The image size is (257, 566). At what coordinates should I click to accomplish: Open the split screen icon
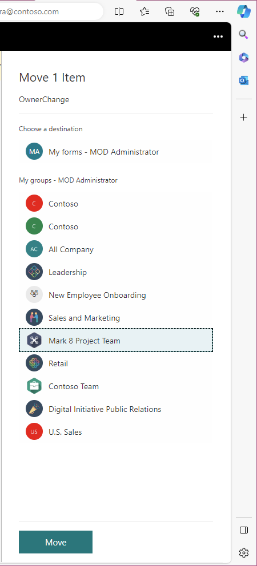coord(119,11)

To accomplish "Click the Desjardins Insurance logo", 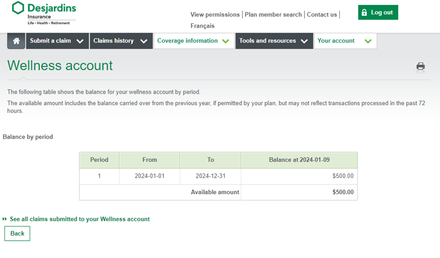I will (44, 13).
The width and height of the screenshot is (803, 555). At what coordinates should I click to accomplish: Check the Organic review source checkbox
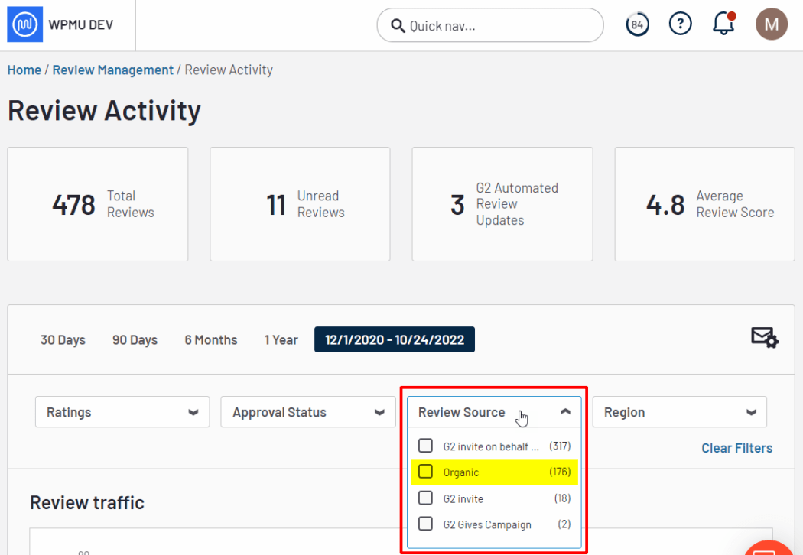425,472
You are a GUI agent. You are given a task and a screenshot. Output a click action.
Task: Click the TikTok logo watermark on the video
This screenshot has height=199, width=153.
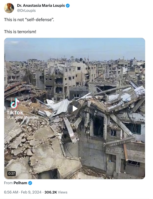tap(15, 103)
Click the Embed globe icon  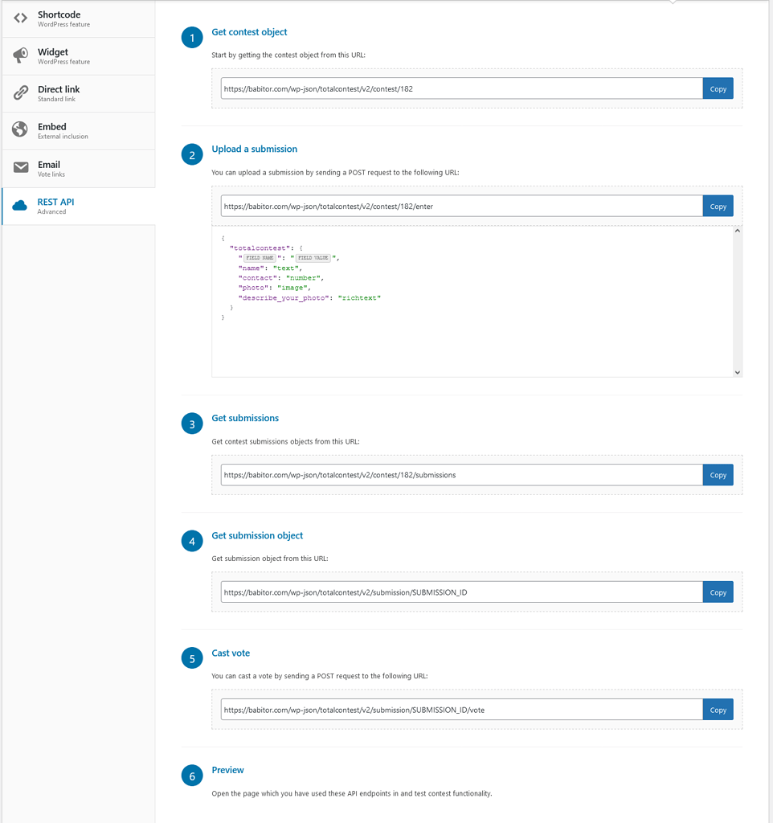tap(20, 129)
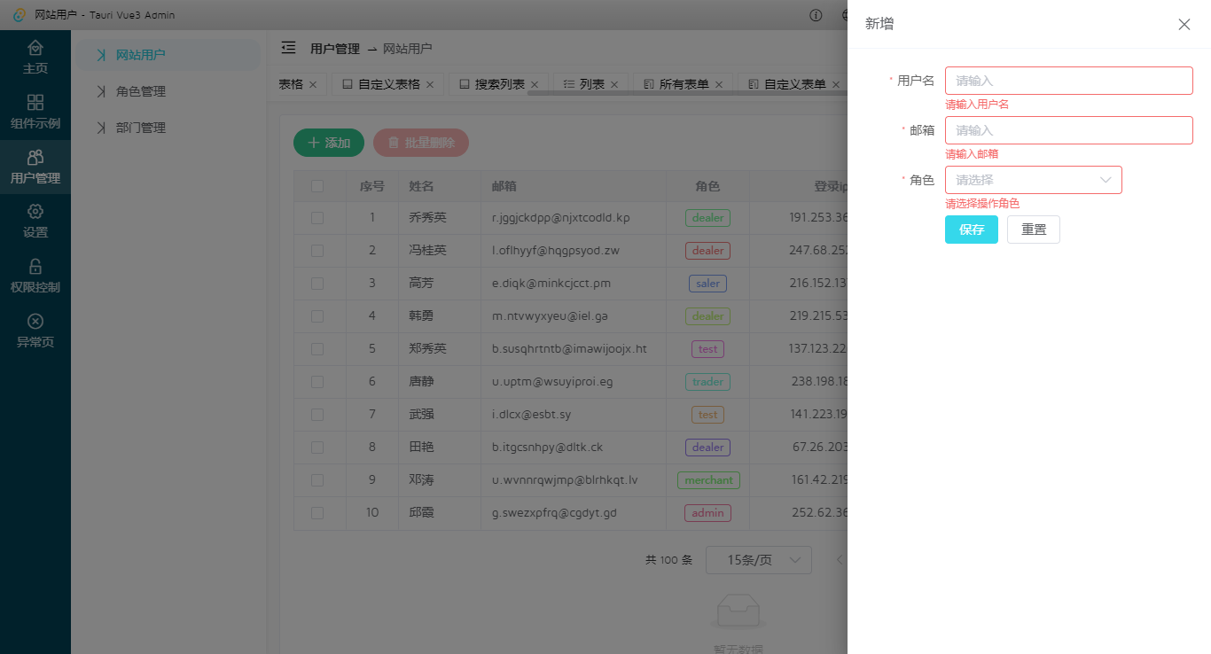
Task: Open the 角色 请选择 dropdown
Action: click(1033, 180)
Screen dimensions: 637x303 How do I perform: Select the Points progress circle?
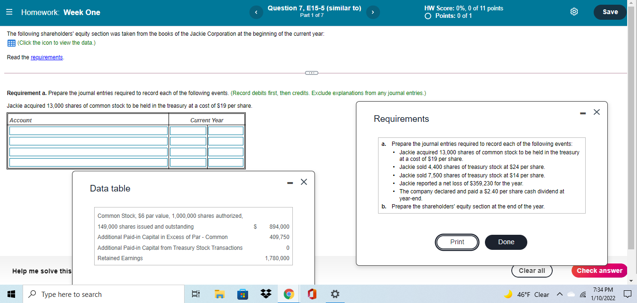pos(427,15)
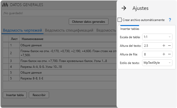Enable Crear archivo automáticamente checkbox
Image resolution: width=177 pixels, height=108 pixels.
[120, 20]
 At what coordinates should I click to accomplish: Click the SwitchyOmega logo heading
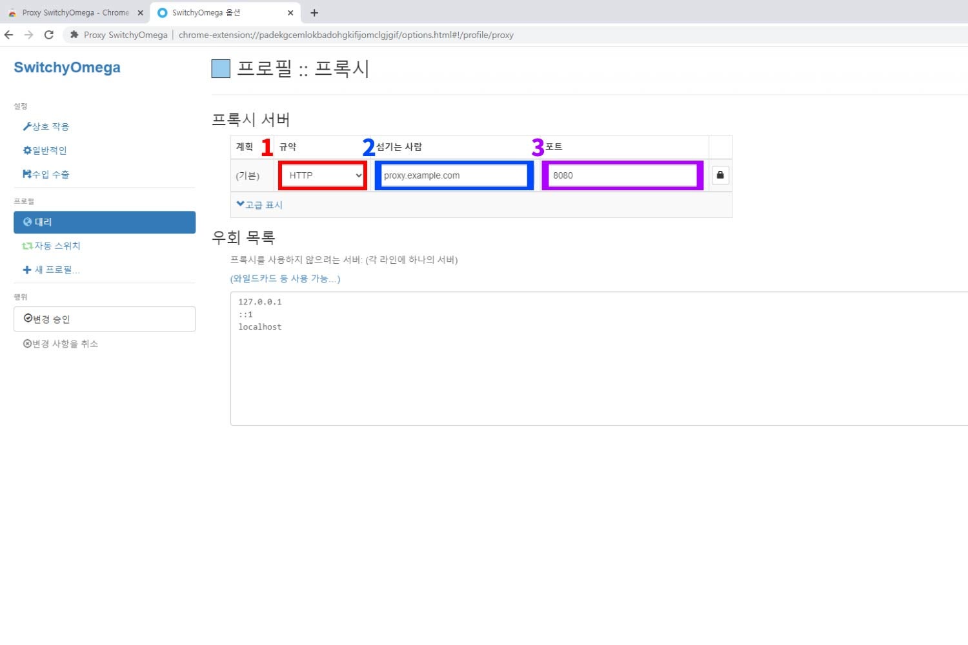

**********

**TASK:** Only the lines from the one holding "Screen dimensions: 637x303" through the last line of the records should be output, please, exactly and without any pictures.

**TASK OUTPUT:**
Screen dimensions: 637x303 How do I perform: Select the Points progress circle?
pos(427,15)
Enable Crear archivo automáticamente checkbox
Image resolution: width=177 pixels, height=108 pixels.
[120, 20]
 At what coordinates should I click to accomplish: Click the SwitchyOmega logo heading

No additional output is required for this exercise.